Looking for a Quick Meal to Prep for Dinner?
First off, who doesn't love a classic chicken dinner?! A good chicken dinner embodies a feeling of comfort! Brings back memories of parents and grandparents cooking away in the kitchen for a family dinner. Who can relate?! There's just something special about a home-cooked meal! Plus, chicken dinner recipes seem to be a popular food search on the web. Chicken is a versatile protein source that works well with a variety of dishes. Which is why Linked Fit created the ultimate family-friendly meal!
4 oz: Lean Chicken Breast = 23 grams of Protein
This meal is well-rounded and packed with protein, carbohydrates, and veggies! The Roasted Chicken & Veggies dinner is super easy to prep and can be prepped for a "Sunday" routine, or a daily routine. Remember, when meal prepping, take a look at the upcoming schedule to help stay organized! Check out our Article: Meal Prepping: The Beginners Guide, for more meal prepping tips and tricks!
Meal Prepping Process:
This meal was designed to be prepped in batch! Keep it easy! Obviously, the quantity highly depends on how many people will be fed. Feel free to add more or less of each food item to make it fit. Also, this meal is great because it can be cooked in a variety of ways. Whatever fits the needs!
What is Needed?
Oven! Of course, this can be made using the stove top too, or another preferred way of cooking
A large baking sheet, use lining for easy clean up (tin foil, parchment paper, or reusable liners)
1-2 tbsp olive oil, if needed use alternative cooking oils such as coconut oil.
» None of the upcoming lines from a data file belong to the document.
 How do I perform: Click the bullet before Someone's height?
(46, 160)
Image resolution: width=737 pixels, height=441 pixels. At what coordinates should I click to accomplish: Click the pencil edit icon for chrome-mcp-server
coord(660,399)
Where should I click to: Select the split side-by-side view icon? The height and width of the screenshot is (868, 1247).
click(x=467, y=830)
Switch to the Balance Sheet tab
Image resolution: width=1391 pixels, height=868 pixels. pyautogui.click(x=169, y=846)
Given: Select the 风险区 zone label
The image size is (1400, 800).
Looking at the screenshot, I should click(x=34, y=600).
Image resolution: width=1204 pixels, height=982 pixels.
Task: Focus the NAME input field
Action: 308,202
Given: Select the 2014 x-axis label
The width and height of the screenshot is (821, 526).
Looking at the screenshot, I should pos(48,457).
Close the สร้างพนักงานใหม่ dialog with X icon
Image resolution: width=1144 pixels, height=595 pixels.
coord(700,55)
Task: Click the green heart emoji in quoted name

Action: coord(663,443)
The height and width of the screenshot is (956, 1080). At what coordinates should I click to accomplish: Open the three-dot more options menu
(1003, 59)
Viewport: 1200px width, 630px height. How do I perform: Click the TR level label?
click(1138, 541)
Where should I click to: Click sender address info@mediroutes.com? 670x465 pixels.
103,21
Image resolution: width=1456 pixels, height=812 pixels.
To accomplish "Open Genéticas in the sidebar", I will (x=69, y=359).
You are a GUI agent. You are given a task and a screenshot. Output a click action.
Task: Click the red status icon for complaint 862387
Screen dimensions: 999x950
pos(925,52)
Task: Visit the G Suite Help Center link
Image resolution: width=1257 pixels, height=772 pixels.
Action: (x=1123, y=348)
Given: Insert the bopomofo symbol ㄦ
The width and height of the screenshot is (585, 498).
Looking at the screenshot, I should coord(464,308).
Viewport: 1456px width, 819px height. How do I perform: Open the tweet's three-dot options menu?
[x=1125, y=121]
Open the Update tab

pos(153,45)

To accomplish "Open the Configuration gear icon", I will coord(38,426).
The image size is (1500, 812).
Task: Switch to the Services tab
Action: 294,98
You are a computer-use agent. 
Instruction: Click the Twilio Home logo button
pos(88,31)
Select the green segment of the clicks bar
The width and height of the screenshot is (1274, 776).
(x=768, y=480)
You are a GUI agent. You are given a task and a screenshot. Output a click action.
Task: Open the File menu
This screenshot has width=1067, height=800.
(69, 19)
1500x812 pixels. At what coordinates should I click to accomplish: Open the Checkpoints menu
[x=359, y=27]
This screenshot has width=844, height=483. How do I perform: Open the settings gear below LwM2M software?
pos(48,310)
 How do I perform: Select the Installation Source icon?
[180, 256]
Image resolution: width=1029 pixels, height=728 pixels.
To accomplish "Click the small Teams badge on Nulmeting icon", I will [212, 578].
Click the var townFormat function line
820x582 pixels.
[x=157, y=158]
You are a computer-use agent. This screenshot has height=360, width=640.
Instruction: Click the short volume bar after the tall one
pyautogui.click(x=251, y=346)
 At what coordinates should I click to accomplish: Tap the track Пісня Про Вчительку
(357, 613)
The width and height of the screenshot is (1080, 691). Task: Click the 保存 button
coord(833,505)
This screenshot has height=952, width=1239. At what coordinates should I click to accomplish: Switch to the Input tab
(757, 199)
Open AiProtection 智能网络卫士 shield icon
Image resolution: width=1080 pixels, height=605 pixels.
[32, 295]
PAM is another option if looking to keep the calories lower
6 chicken thighs or breast, may need more or less, depending on how quickly the meat will be eaten
SIDE NOTE: Cooked chicken will only last about 4 days in the fridge, for optimal freshness and health
10 red skin potatoes, quantity can vary depending on the size and type of potatoes used
SIDE NOTE: If using larger potatoes, it might be a good idea to chop into smaller pieces to help with cooking
2 large handfuls of sliced grape tomatoes
4-5 large handfuls of spinach
SIDE NOTE: Spinach cooks down a lot, make sure to add enough spinach
Seasonings: can vary depending on preferred taste, good options Italian seasoning, garlic, and onion powder
Salt and pepper to taste if desired
When cooking, go for the basics and find foods that are palatable, especially if cooking is still new. It's not necessary to cook over the top and complicated meals or use ingredients that are not desired. This meal embodies the basics! The basics keep things simple, easy, all while still being delicious, and nutritious! This chicken dinner covers the essentials... protein, carbohydrates, and veggies! What more could you want in a meal?! With just 6 simple ingredients one can develop a well rounded balanced meal using whole foods. Feel free to use different greens and veggies to switch this meal up.
Putting It All Together:
Preheat the oven to 400 degrees F
Pat dry and season the chicken
Add 1 tbsp of olive oil to the baking sheet add the potatoes and mix in the oil
If desired, add seasoning to potatoes for extra flavor
Add the seasoned chicken to the same baking sheet and drizzle about 1 tbsp olive oil on top
SIDE NOTE: Depending on the size of the tray and the quantity of chicken, it might be wise to use 2 separate baking sheets
Place the baking sheet in the oven, roast the potatoes and chicken for 30 minutes
Remove baking sheet from oven and add the tomatoes
Place the tray back in the oven for an additional 10 minutes
Remove baking sheet from oven again and turn the heat off
Add the spinach to the baking sheet, place back in the oven and let the warm oven wilt the spinach down for 2 minutes
Spinach cooks very quickly, and the cooling down oven will still be hot enough to cook the spinach perfectly
Remove baking sheet ,serve, and ENJOY
It's as simple as that!
Store any leftovers in air tight containers for later grab and go meals throughout the week!